**EXERCISE**
Please copy out the whole listing below, word for word and line for line.

**DATASET EXTRACT**
========

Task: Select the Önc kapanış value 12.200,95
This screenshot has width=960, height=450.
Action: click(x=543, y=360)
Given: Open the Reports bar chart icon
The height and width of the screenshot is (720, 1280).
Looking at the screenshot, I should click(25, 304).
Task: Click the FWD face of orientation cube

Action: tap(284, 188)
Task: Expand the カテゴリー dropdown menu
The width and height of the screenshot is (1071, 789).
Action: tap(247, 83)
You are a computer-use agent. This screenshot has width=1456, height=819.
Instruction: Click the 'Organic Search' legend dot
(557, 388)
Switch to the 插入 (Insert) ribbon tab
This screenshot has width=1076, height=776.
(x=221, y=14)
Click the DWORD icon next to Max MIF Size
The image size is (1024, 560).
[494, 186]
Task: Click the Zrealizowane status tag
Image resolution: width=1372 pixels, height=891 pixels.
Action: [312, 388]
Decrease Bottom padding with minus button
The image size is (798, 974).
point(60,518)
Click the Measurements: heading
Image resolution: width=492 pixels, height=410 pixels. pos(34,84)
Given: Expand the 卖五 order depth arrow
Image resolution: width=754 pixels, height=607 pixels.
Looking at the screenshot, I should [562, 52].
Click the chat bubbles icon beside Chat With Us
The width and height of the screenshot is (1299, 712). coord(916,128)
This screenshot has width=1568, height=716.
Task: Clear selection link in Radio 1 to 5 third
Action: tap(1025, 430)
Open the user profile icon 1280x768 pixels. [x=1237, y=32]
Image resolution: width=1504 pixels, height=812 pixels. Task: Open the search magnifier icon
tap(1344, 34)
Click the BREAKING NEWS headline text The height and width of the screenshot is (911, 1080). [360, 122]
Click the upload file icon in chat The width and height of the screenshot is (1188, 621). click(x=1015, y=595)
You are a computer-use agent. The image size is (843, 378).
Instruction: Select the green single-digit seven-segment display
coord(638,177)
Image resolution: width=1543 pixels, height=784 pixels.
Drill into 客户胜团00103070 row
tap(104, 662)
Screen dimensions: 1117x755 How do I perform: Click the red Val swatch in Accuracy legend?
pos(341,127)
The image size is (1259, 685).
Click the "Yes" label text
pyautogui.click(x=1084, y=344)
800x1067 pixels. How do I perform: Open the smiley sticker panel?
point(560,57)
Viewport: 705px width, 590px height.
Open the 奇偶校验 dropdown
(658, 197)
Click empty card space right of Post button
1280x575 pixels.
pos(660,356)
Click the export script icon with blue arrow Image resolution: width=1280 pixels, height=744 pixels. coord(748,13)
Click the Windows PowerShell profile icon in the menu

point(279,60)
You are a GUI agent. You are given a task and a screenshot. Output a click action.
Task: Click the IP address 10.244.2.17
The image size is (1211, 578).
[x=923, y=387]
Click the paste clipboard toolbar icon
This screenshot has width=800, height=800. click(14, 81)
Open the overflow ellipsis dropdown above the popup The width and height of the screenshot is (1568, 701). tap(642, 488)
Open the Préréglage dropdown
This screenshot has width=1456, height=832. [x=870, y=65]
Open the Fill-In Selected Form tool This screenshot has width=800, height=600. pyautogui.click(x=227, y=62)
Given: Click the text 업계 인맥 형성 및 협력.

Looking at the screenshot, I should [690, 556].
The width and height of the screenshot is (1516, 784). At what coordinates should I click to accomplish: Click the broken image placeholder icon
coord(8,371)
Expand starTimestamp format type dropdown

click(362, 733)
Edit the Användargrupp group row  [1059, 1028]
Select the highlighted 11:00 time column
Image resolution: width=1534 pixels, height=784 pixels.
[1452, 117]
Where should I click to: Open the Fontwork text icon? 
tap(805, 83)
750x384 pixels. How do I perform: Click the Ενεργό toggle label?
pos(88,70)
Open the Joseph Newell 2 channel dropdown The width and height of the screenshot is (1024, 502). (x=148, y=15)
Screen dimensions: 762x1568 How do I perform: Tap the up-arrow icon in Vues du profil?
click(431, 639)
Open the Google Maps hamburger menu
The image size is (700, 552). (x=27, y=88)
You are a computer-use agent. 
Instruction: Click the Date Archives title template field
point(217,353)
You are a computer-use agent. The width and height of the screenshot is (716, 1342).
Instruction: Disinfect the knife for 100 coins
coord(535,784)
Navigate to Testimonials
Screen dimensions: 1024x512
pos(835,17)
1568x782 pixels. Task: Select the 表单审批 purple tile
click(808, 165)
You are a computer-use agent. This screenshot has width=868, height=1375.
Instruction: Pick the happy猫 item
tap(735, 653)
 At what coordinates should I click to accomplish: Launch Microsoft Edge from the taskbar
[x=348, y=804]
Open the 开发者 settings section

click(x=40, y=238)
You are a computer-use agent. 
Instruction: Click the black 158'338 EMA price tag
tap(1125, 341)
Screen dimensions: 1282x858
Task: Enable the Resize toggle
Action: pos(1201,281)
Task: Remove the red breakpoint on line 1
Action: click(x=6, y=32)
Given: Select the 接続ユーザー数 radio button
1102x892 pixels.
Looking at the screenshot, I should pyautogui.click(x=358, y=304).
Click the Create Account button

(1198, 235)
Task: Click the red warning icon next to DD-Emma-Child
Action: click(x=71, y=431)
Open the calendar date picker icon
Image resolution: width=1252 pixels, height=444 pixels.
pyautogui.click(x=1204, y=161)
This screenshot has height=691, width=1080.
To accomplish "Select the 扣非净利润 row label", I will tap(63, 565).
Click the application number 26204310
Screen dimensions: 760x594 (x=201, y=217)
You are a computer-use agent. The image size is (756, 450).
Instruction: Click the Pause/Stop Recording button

========

**WRITTEN SOLUTION**
Task: Select the Önc kapanış value 12.200,95
This screenshot has width=960, height=450.
Action: click(x=543, y=360)
Given: Open the Reports bar chart icon
The height and width of the screenshot is (720, 1280).
Looking at the screenshot, I should click(25, 304).
Task: Click the FWD face of orientation cube

Action: tap(284, 188)
Task: Expand the カテゴリー dropdown menu
The width and height of the screenshot is (1071, 789).
Action: tap(247, 83)
You are a computer-use agent. This screenshot has width=1456, height=819.
Instruction: Click the 'Organic Search' legend dot
(557, 388)
Switch to the 插入 (Insert) ribbon tab
This screenshot has width=1076, height=776.
(x=221, y=14)
Click the DWORD icon next to Max MIF Size
The image size is (1024, 560).
[494, 186]
Task: Click the Zrealizowane status tag
Image resolution: width=1372 pixels, height=891 pixels.
Action: [312, 388]
Decrease Bottom padding with minus button
The image size is (798, 974).
point(60,518)
Click the Measurements: heading
Image resolution: width=492 pixels, height=410 pixels. pos(34,84)
Given: Expand the 卖五 order depth arrow
Image resolution: width=754 pixels, height=607 pixels.
Looking at the screenshot, I should [562, 52].
Click the chat bubbles icon beside Chat With Us
The width and height of the screenshot is (1299, 712). coord(916,128)
This screenshot has width=1568, height=716.
Task: Clear selection link in Radio 1 to 5 third
Action: tap(1025, 430)
Open the user profile icon 1280x768 pixels. [x=1237, y=32]
Image resolution: width=1504 pixels, height=812 pixels. Task: Open the search magnifier icon
tap(1344, 34)
Click the BREAKING NEWS headline text The height and width of the screenshot is (911, 1080). [360, 122]
Click the upload file icon in chat The width and height of the screenshot is (1188, 621). click(x=1015, y=595)
You are a computer-use agent. The image size is (843, 378).
Instruction: Select the green single-digit seven-segment display
coord(638,177)
Image resolution: width=1543 pixels, height=784 pixels.
Drill into 客户胜团00103070 row
tap(104, 662)
Screen dimensions: 1117x755 How do I perform: Click the red Val swatch in Accuracy legend?
pos(341,127)
The image size is (1259, 685).
Click the "Yes" label text
pyautogui.click(x=1084, y=344)
800x1067 pixels. How do I perform: Open the smiley sticker panel?
point(560,57)
Viewport: 705px width, 590px height.
Open the 奇偶校验 dropdown
(658, 197)
Click empty card space right of Post button
1280x575 pixels.
pos(660,356)
Click the export script icon with blue arrow Image resolution: width=1280 pixels, height=744 pixels. coord(748,13)
Click the Windows PowerShell profile icon in the menu

point(279,60)
You are a GUI agent. You are given a task and a screenshot. Output a click action.
Task: Click the IP address 10.244.2.17
The image size is (1211, 578).
[x=923, y=387]
Click the paste clipboard toolbar icon
This screenshot has width=800, height=800. click(14, 81)
Open the overflow ellipsis dropdown above the popup The width and height of the screenshot is (1568, 701). tap(642, 488)
Open the Préréglage dropdown
This screenshot has width=1456, height=832. [x=870, y=65]
Open the Fill-In Selected Form tool This screenshot has width=800, height=600. pyautogui.click(x=227, y=62)
Given: Click the text 업계 인맥 형성 및 협력.

Looking at the screenshot, I should [690, 556].
The width and height of the screenshot is (1516, 784). At what coordinates should I click to accomplish: Click the broken image placeholder icon
coord(8,371)
Expand starTimestamp format type dropdown

click(362, 733)
Edit the Användargrupp group row  [1059, 1028]
Select the highlighted 11:00 time column
Image resolution: width=1534 pixels, height=784 pixels.
[1452, 117]
Where should I click to: Open the Fontwork text icon? 
tap(805, 83)
750x384 pixels. How do I perform: Click the Ενεργό toggle label?
pos(88,70)
Open the Joseph Newell 2 channel dropdown The width and height of the screenshot is (1024, 502). (x=148, y=15)
Screen dimensions: 762x1568 How do I perform: Tap the up-arrow icon in Vues du profil?
click(431, 639)
Open the Google Maps hamburger menu
The image size is (700, 552). (x=27, y=88)
You are a computer-use agent. 
Instruction: Click the Date Archives title template field
point(217,353)
You are a computer-use agent. The width and height of the screenshot is (716, 1342).
Instruction: Disinfect the knife for 100 coins
coord(535,784)
Navigate to Testimonials
Screen dimensions: 1024x512
pos(835,17)
1568x782 pixels. Task: Select the 表单审批 purple tile
click(808, 165)
You are a computer-use agent. This screenshot has width=868, height=1375.
Instruction: Pick the happy猫 item
tap(735, 653)
 At what coordinates should I click to accomplish: Launch Microsoft Edge from the taskbar
[x=348, y=804]
Open the 开发者 settings section

click(x=40, y=238)
You are a computer-use agent. 
Instruction: Click the black 158'338 EMA price tag
tap(1125, 341)
Screen dimensions: 1282x858
Task: Enable the Resize toggle
Action: pos(1201,281)
Task: Remove the red breakpoint on line 1
Action: click(x=6, y=32)
Given: Select the 接続ユーザー数 radio button
1102x892 pixels.
Looking at the screenshot, I should pyautogui.click(x=358, y=304).
Click the Create Account button

(1198, 235)
Task: Click the red warning icon next to DD-Emma-Child
Action: click(x=71, y=431)
Open the calendar date picker icon
Image resolution: width=1252 pixels, height=444 pixels.
pyautogui.click(x=1204, y=161)
This screenshot has height=691, width=1080.
To accomplish "Select the 扣非净利润 row label", I will tap(63, 565).
Click the application number 26204310
Screen dimensions: 760x594 (x=201, y=217)
You are a computer-use agent. The image size is (756, 450).
Instruction: Click the Pause/Stop Recording button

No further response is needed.